Bundesbank-Präsident Jens Weidmann hat die EZB vor einer Kopie der ultralockeren Geldpolitik der USA gewarnt. „Die Rezepte, die in den USA Erfolg gehabt haben (...) oder die in Japan angewandt werden, kann man nicht einfach auf den Euroraum übertragen“, sagte Weidmann am Freitag auf dem Deutschen Wirtschaftsforum in der Frankfurter Paulskirche. Er reagierte damit auf EZB-Präsident Mario Draghi, der tags zuvor nach der Geldpolitik-Entscheidung des EZB-Rats erklärt hatte, weitere Maßnahmen - beispielsweise der von der Bundesbank kritisierte Kauf von Staatsanleihen - hätten anderswo in der Krise gewirkt.
Bundesfinanzminister Wolfgang Schäuble warnte ebenfalls vor einer Kopie der Vereinigten Staaten. Die unter anderem von Ex-US-Finanzminister Larry Summers vertretene Auffassung, nur mit einer noch lockereren Geldpolitik und massiven öffentlichen Ausgaben könne die Krise in Europa erfolgreich bekämpft werden, sei falsch, sagte der CDU-Politiker in Frankfurt. „Ich bin im Gegenteil der Auffassung, dass dieser Ansatz nicht die Lösung ist, sondern die Ursache“.

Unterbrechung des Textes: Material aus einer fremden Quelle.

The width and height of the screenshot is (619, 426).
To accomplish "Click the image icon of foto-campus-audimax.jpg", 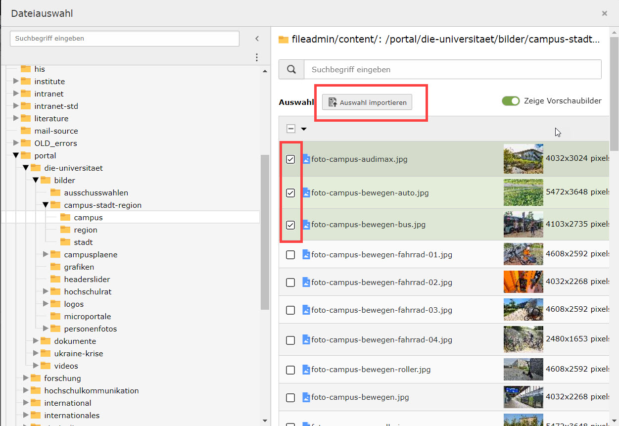I will pos(306,159).
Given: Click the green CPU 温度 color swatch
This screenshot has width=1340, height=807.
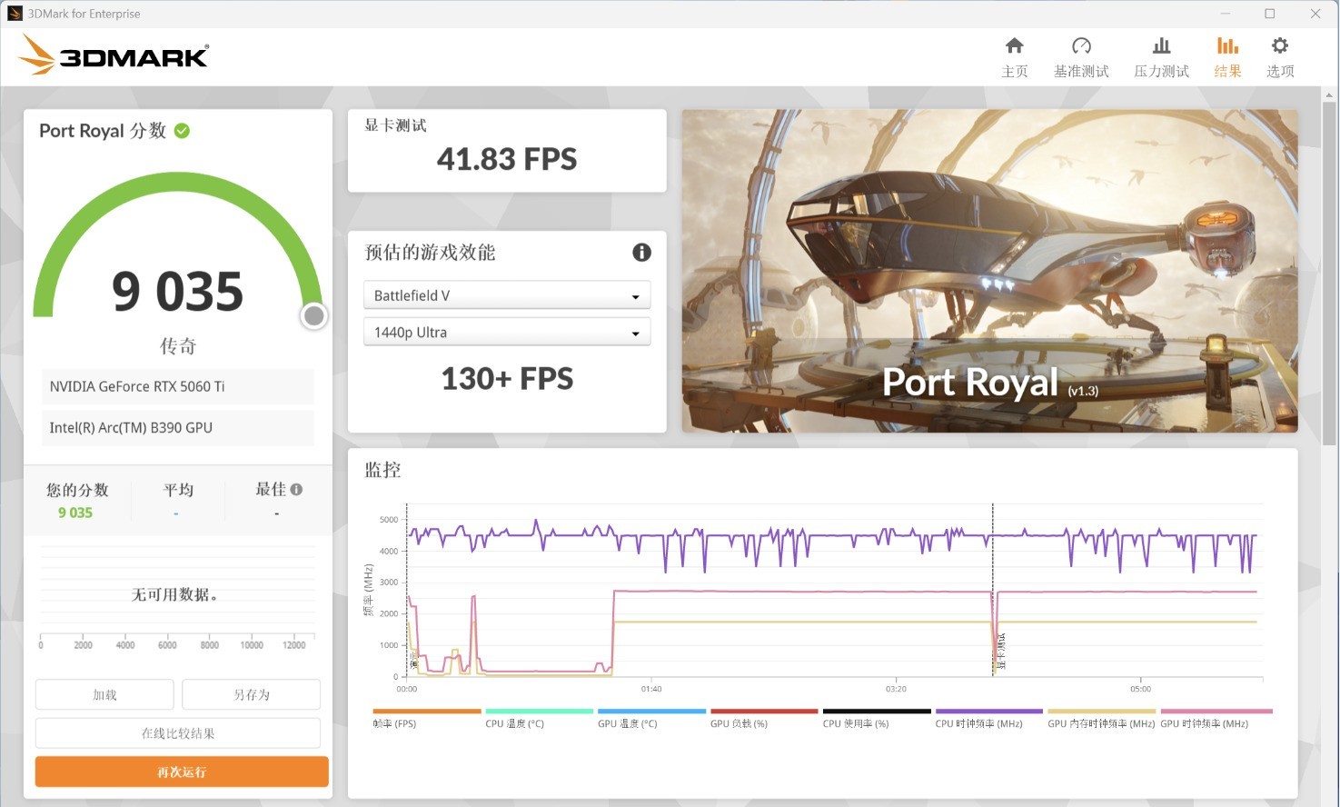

Ewald Nowotny, der Gouverneur der Oesterreichischen Nationalbank (OeNB), stärkte Draghi dagegen demonstrativ den Rücken. „Die Position der Österreichischen Nationalbank deckt sich mit dem, was Draghi in seiner Eingangsbemerkung gesagt hat: Es ist angestrebt, dass die Bilanzsumme der EZB ausgeweitet wird, um der Tendenz zu sinkenden Inflationsraten und der Wachstumsschwäche entgegenzuwirken.“ Allerdings sei es die gemeinsame Position des EZB-Rats, „dass man jetzt keine Schnellschüsse macht“.
Die Euro-Notenbank will im ersten Quartal über den Einsatz weiterer geldpolitischer Instrumente gegen die Wachstumsschwäche und eine drohende Deflation - also eine Abwärtsspirale aus fallenden Preisen, sinkender Nachfrage der Verbraucher und weniger Investitionen der Firmen - entscheiden. Draghi hatte am Donnerstag deutlich gemacht, dass er notfalls ohne Zustimmung der Deutschen neue Schritte gehen will. Dazu könnte auch der massenhafte Aufkauf von Staatsanleihen gehören, im Fachjargon der Notenbanker Quantitative Easing (QE) genannt.
Die EZB würde auf diese Weise noch mehr billiges Geld in die Wirtschaft pumpen und darauf spekulieren, dass dadurch die Konjunktur anspringt und die Teuerung künstlich anzieht. In den USA war die Federal Reserve in der Krise nach dem Zusammenbruch der Investmentbank Lehman Brothers genau diesen Weg gegangen. Sie hat inzwischen damit begonnen ihre Geldpolitik wieder Schritt für Schritt zu normalisieren.
Weidmann hielt dem entgegen, dass die Strukturen in der Währungsunion völlig anders seien als in den USA: „In den USA gibt es einen zentralen Staat, der Anleihen begibt, die sehr sicher sind und sehr liquide. Und wir haben diesen Zentralstaat bei uns nicht.“
Die Bundesbank befindet sich schon seit geraumer Zeit auf Konfrontationskurs zur EZB. Weidmann sagte, die aktuell expansive Geldpolitik der EZB sei zwar richtig für den Durchschnitt der Euro-Zone, allerdings für Deutschland zu expansiv. Die EZB sei mit ihrer Geldpolitik zwar an der Nullzinsgrenze angelangt, allerdings habe sie auch weiterhin noch Möglichkeiten.
Nach Informationen von Reuters hatten die beiden deutschen Vertreter in EZB-Rat, Weidmann und EZB-Direktorin Sabine Lautenschläger, am Donnerstag Draghi die Gefolgschaft auf dem Weg in Richtung QE verweigert. Draghi hatte eine Formulierung durchgesetzt, nach der die EZB inzwischen nicht mehr lediglich „erwarte“", dass sich ihre Bilanz auf das Niveau von Anfang 2012 und damit um gut eine Billion ausweitet, sondern dass sie dies „anstrebt“.
Doch der Widerstand Deutschlands gegen Draghi ist nur von symbolischer Bedeutung: Der EZB-Chef hat unmissverständlich klargemacht, dass die nächste Geldschwemme auch gegen die Stimmen der Vertreter der Bundesbank in der EZB durchgesetzt werde.